Computerized rapid high resolution quantitative analysis of plasma lipoproteins based upon single vertical spin centrifugation.

A method has been developed for rapidly quantitating the cholesterol concentration of normal and certain variant lipoproteins in a large number of patients (over 240 in one week). The method employs a microcomputer interfaced to the vertical autoprofiler (VAP) described earlier (Chung et al. 1981. J. Lipid Res. 22: 1003-1014). Software developed to accomplish rapid on-line analysis of the VAP signal uses peak shapes and positions derived from prior VAP analysis of isolated authentic lipoproteins HDL, LDL, and VLDL to quantitate these species in a VAP profile. Variant lipoproteins VHDL (a species with density greater than that of HDL(3)), MDL (a species, most likely Lp(a), with density intermediate between that of HDL and LDL), and IDL are subsequently quantitated by a method combining difference calculations with curve shapes. The procedure has been validated qualitatively by negative stain electron microscopy, gradient gel electrophoresis, strip electrophoresis, chemical analysis of the lipids, radioimmunoassay of the apolipoproteins, and measurement of the density of the peak centers. It has been validated quantitatively by comparison with Lipid Research Clinic methodology for HDL-, LDL-, and VLDL-cholesterol, and for MDL- and IDL-cholesterol by comparison of the amounts of MDL or IDL predicted to be present by the method with that known to be present following standard addition to whole plasma. These validations show that the method is a rapid and accurate technique of lipoprotein analysis suitable for the routine screening of patients for abnormal amounts of normal or variant lipoproteins, as well as for use as a research tool for quantitation of changes in cholesterol content of six or seven different plasma lipoprotein fractions.-Cone, J. T., J. P. Segrest, B. H. Chung, J. B. Ragland, S. M. Sabesin, and A. Glasscock.
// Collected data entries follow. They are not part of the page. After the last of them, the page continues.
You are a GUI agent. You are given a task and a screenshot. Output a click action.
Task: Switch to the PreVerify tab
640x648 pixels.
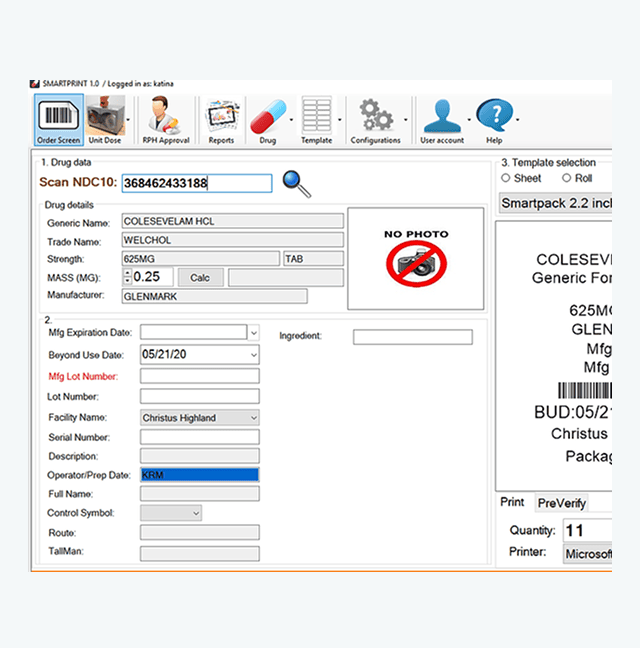561,503
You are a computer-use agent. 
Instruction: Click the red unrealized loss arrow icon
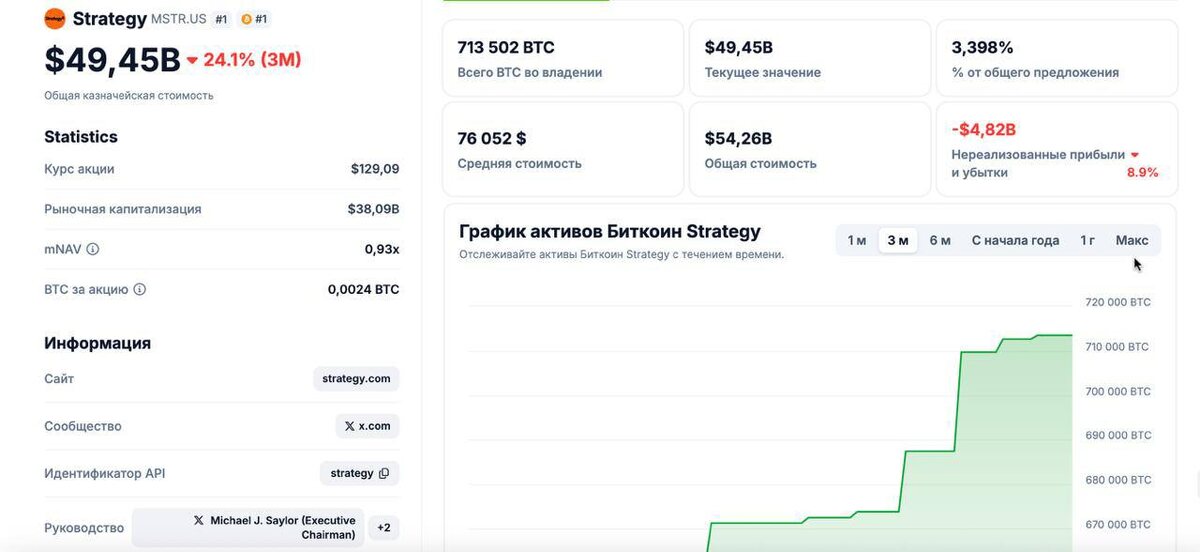(x=1134, y=155)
Computerized rapid high resolution quantitative analysis of plasma lipoproteins based upon single vertical spin centrifugation.

High resolution plasma lipoprotein cholesterol profiles by a rapid, high volume semi-automated method.
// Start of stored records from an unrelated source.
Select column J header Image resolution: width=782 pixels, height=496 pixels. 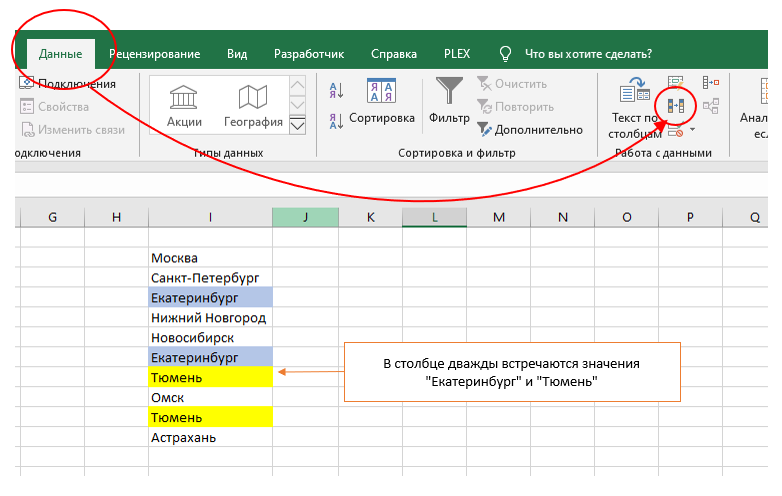click(x=305, y=217)
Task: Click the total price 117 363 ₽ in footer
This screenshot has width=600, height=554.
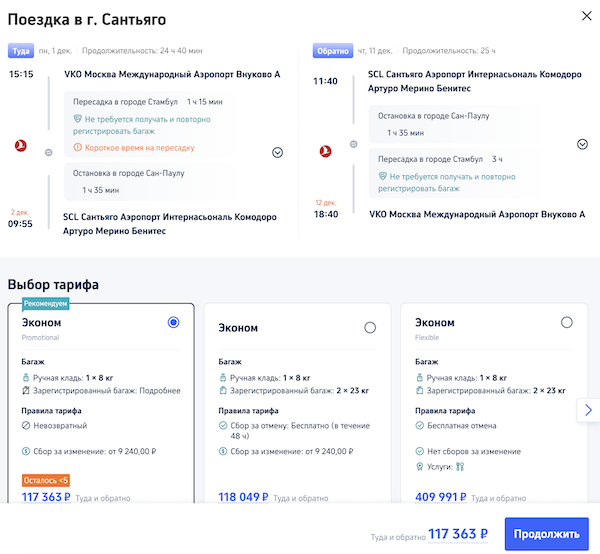Action: coord(458,534)
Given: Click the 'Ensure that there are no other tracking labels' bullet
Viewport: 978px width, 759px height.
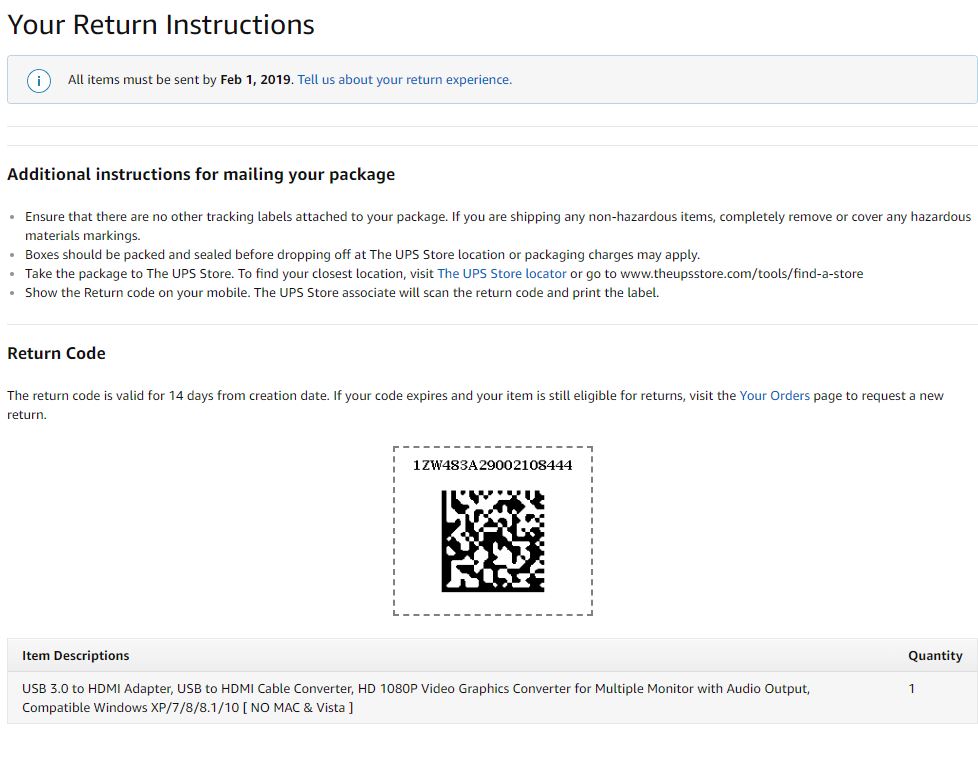Looking at the screenshot, I should (498, 226).
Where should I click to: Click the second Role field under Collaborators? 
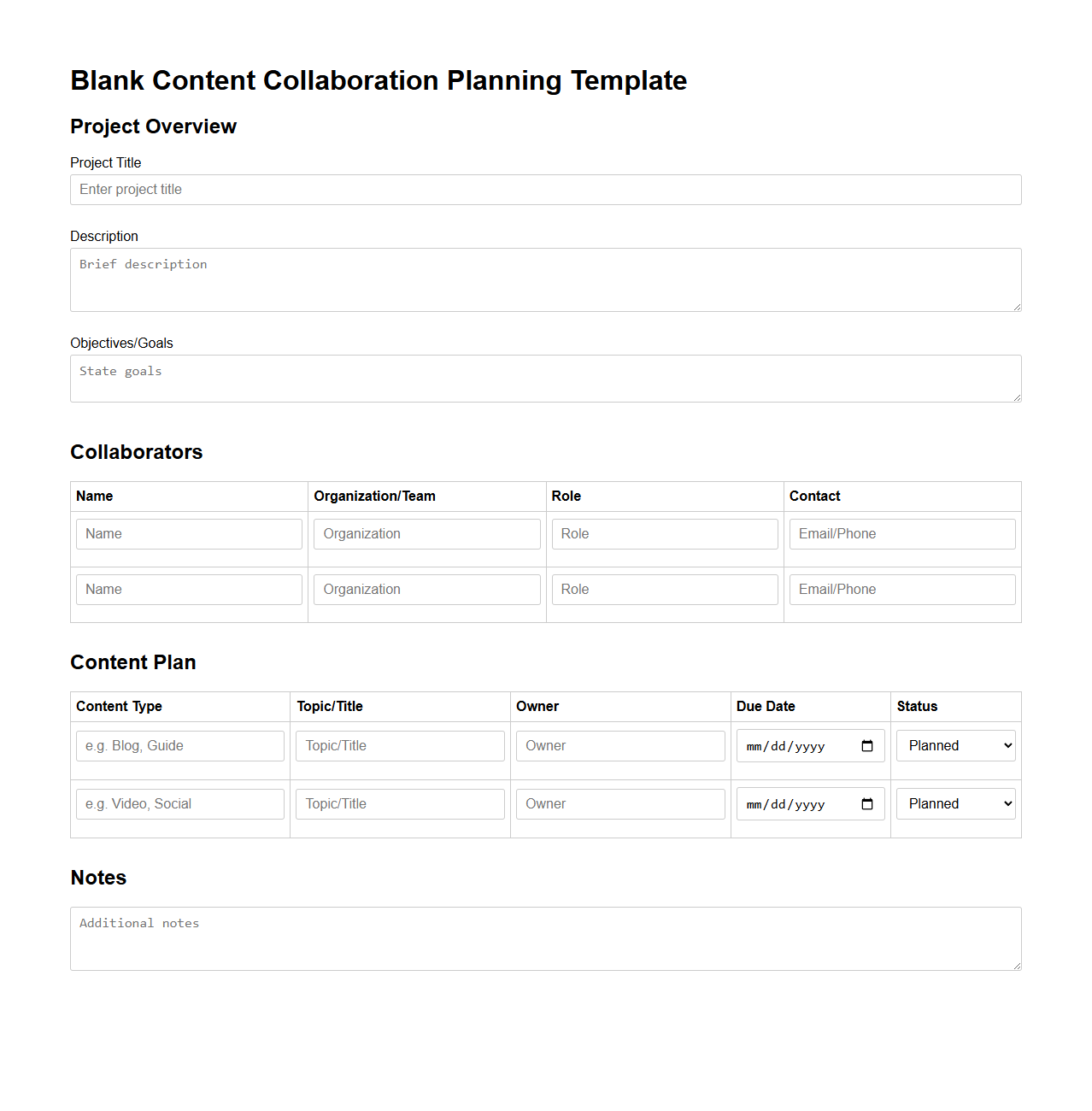(664, 589)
A new rapid and sensitive method, the single vertical spin autoprofiler (VAP), has been developed for quantitative profiling of the major plasma lipoproteins. The method involves a combination of single vertical spin separation of plasma and continuous on-line analysis of cholesterol. Plasma lipoproteins are first separated by a 45-min spin in a vertical rotor, after which the amount of cholesterol in the effluent of each tube is monitored continuously by a modification of the BMC automated enzymatic cholesterol method; simultaneously, 80% of the sample is diverted by stream-splitting to a fraction collector for further analysis, if desired. VAP not only resolves very low density lipoprotein (VLDL), low density lipoprotein (LDL), and high density lipoprotein (HDL) peaks quantitatively but also detects the presence of intermediate density lipoprotein (IDL) and other lipoprotein variants. VAP was highly reproducible; the inter-run coefficient of variation for cholesterol concentration in VLDL, LDL, and HDL was 4.8%, 2.9%, and 2.4%, respectively. Cholesterol recovery using VAP was 98.5 +/- 3.5%. Lipoprotein-cholesterol profiles of plasma from three major hyperlipoproteinemia phenotypes examined by VAP were qualitatively and quantitatively different from each other and from profiles of normolipidemic individuals. One significant finding was that IDL could be detected in the plasma of all type IV hyperlipoproteinemic subjects examined thus far. Several variant lipoprotein profiles which did not correspond to known phenotypes have also been detected by VAP using plasma from hyperlipidemic as well as from normolipidemic subjects. We submit that VAP is an accurate and rapid method for lipoprotein analysis, either for routine clinical screening or for detailed experimental studies. In addition, VAP provides a visual display of partially to completely resolved lipoprotein classes that is suitable for computer-assisted analysis.-Chung, B. H., J. P. Segrest, J. T. Cone, J. Pfau, J. C. Geer, and L. A. Duncan. High resolution plasma lipoprotein cholesterol profiles by a rapid, high volume semi-automated method.